Records to process:
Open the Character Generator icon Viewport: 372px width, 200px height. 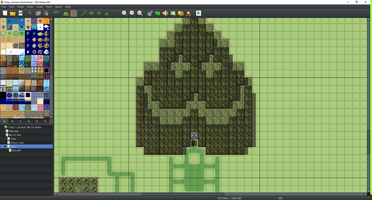coord(188,13)
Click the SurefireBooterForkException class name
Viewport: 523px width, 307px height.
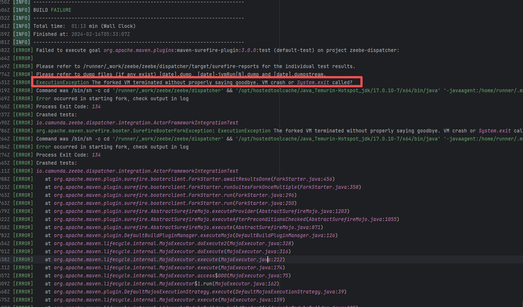[x=125, y=131]
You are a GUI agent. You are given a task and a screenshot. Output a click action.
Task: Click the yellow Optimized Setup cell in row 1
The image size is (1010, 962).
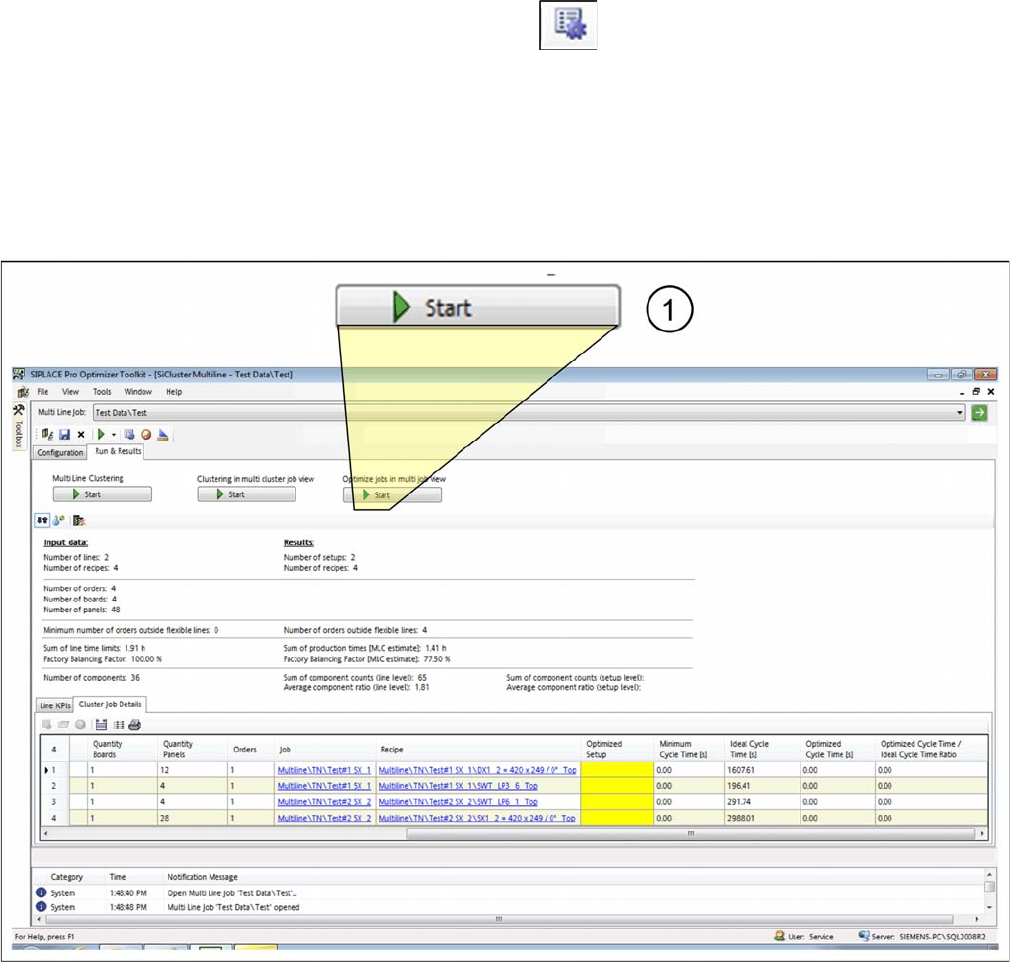pos(618,769)
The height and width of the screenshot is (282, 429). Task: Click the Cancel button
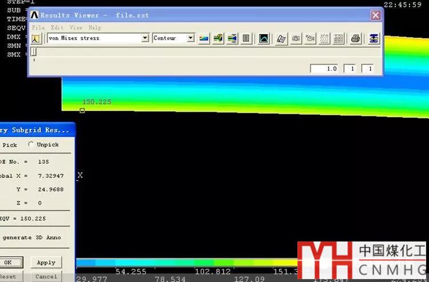click(x=46, y=276)
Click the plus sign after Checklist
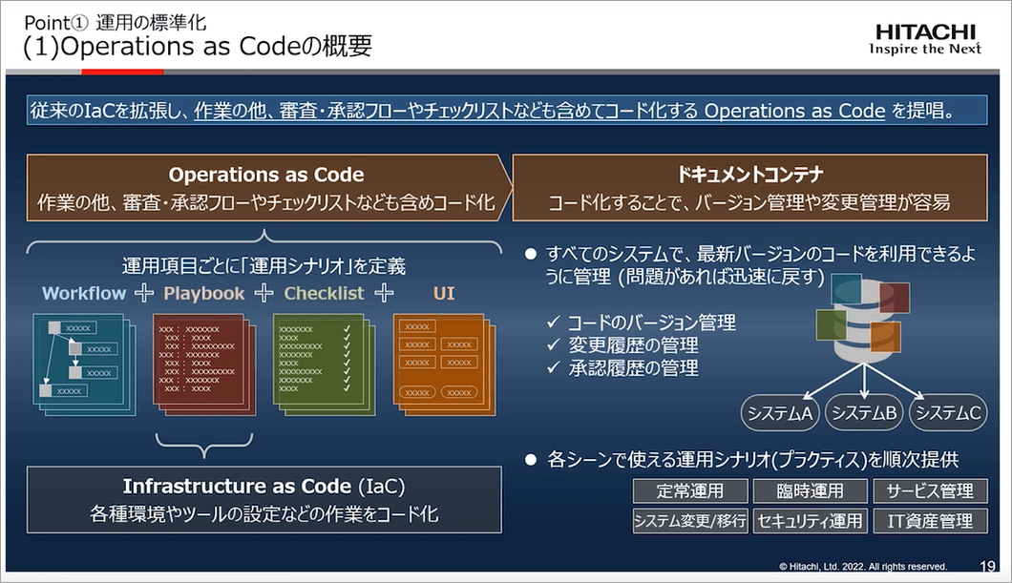The image size is (1012, 583). (x=384, y=294)
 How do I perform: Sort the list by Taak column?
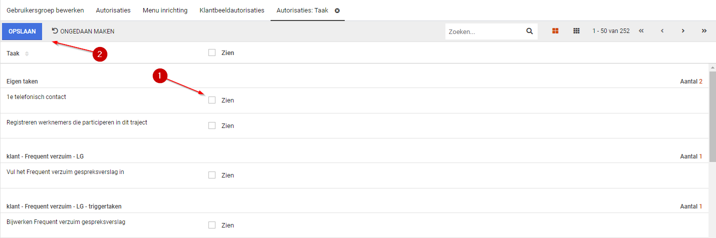click(x=27, y=54)
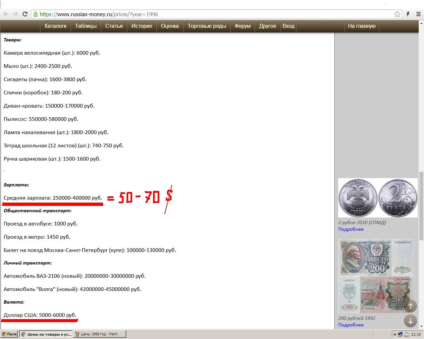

Exercise goal:
Repeat the lines from the line containing "You are a GUI" through the end of the material above exactly, with no pictures and nothing else.

Exercise output:
You are a GUI agent. You are given a task and a screenshot. Output a click action.
Task: Click the yellow Optimized Setup cell in row 1
The image size is (1010, 962).
pos(618,769)
The height and width of the screenshot is (282, 429). Task: Click the Cancel button
click(x=46, y=276)
Click the plus sign after Checklist
The image size is (1012, 583). (x=384, y=294)
 How do I perform: Sort the list by Taak column?
click(x=27, y=54)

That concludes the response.